O’Rahilly draws on rare genetic mutations and population-scale data to argue that metabolic syndrome is driven less by inflammation than by the capacity to store fat safely. When adipose tissue can’t expand to hold excess energy, fat spills into the liver and muscle, and insulin resistance follows — reframing the problem as one of storage, not just excess.
The practical takeaway is a shift in therapeutic thinking: targeting how and where the body stores fat may beat targeting inflammation or insulin signaling alone. The resistance comes from an establishment and drug pipeline oriented around inflammatory mechanisms.

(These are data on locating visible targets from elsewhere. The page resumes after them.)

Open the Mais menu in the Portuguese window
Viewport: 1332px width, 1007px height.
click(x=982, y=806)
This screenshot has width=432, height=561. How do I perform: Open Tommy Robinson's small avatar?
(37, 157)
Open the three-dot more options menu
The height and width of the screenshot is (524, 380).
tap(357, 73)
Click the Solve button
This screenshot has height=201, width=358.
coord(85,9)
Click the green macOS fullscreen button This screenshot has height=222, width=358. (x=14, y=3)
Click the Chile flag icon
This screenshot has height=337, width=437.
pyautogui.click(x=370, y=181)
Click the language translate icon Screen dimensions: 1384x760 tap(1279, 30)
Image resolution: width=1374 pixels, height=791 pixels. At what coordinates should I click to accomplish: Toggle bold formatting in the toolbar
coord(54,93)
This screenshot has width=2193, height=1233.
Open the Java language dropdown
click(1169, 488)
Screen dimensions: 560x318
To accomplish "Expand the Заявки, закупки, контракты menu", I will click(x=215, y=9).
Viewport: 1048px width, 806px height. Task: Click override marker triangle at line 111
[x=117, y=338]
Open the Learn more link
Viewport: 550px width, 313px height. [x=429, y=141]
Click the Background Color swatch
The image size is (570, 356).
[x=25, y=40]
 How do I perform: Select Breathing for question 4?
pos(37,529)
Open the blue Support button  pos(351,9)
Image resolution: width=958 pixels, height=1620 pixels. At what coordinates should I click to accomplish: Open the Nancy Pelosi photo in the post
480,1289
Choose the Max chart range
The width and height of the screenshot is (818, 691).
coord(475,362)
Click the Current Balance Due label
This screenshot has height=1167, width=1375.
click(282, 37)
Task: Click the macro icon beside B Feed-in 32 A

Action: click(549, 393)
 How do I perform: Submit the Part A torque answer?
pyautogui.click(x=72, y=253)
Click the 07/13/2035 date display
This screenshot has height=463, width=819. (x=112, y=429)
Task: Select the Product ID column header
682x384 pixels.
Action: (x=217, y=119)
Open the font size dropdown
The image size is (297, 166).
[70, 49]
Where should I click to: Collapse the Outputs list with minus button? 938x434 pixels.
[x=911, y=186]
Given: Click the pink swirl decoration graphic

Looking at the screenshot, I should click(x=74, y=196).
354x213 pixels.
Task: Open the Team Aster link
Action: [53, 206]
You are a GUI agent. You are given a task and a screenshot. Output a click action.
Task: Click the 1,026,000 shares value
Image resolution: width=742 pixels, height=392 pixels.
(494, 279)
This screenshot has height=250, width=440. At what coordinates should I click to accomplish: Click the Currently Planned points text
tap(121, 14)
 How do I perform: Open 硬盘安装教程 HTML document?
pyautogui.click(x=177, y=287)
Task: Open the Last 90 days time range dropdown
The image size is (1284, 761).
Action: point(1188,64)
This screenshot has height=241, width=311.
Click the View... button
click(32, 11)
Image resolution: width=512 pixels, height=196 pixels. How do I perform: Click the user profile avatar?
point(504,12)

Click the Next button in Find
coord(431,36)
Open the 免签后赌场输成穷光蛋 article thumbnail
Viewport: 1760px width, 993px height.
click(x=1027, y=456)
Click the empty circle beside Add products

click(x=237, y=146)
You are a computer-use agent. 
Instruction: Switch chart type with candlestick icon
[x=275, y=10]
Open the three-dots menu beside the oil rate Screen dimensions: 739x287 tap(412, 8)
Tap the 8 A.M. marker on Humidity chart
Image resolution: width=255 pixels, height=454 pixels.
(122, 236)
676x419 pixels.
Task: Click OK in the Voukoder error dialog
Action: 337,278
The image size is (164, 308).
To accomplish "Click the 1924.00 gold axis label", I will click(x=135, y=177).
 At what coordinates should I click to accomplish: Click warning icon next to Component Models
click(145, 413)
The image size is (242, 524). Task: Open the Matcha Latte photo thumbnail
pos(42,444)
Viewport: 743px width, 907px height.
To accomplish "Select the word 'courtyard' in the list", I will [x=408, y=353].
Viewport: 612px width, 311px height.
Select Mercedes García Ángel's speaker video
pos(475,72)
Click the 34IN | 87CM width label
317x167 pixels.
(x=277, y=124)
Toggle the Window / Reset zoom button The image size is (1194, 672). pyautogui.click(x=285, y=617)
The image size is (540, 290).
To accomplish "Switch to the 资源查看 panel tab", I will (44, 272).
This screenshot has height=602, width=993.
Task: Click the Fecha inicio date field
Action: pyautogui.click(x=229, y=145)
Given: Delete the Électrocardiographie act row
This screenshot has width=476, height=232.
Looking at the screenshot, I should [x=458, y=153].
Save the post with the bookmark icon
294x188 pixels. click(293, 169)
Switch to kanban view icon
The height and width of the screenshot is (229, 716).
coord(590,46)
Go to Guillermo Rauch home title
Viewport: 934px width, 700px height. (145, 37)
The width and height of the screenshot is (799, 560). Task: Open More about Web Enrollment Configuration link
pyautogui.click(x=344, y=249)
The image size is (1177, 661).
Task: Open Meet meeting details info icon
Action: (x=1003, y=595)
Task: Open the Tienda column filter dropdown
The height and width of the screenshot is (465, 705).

We rate the evidence strong for its genre: it integrates rare-mutation case studies with large genetic datasets from a field leader, with conflicts transparently disclosed (the author consults for pharma, but the conclusions rest on independent genetics). Its clinical significance is high conceptually — it reshapes how to think about the metabolic roots of cardiovascular risk — even if it points toward future therapies more than present ones.
The original source
O'Rahilly S. "Treasure Your Exceptions"—Studying Human Extreme Phenotypes to Illuminate Metabolic Health and Disease: The 2019 Banting Medal for Scientific Achievement Lecture. Diabetes. 2021 Jan;70(1):29–38.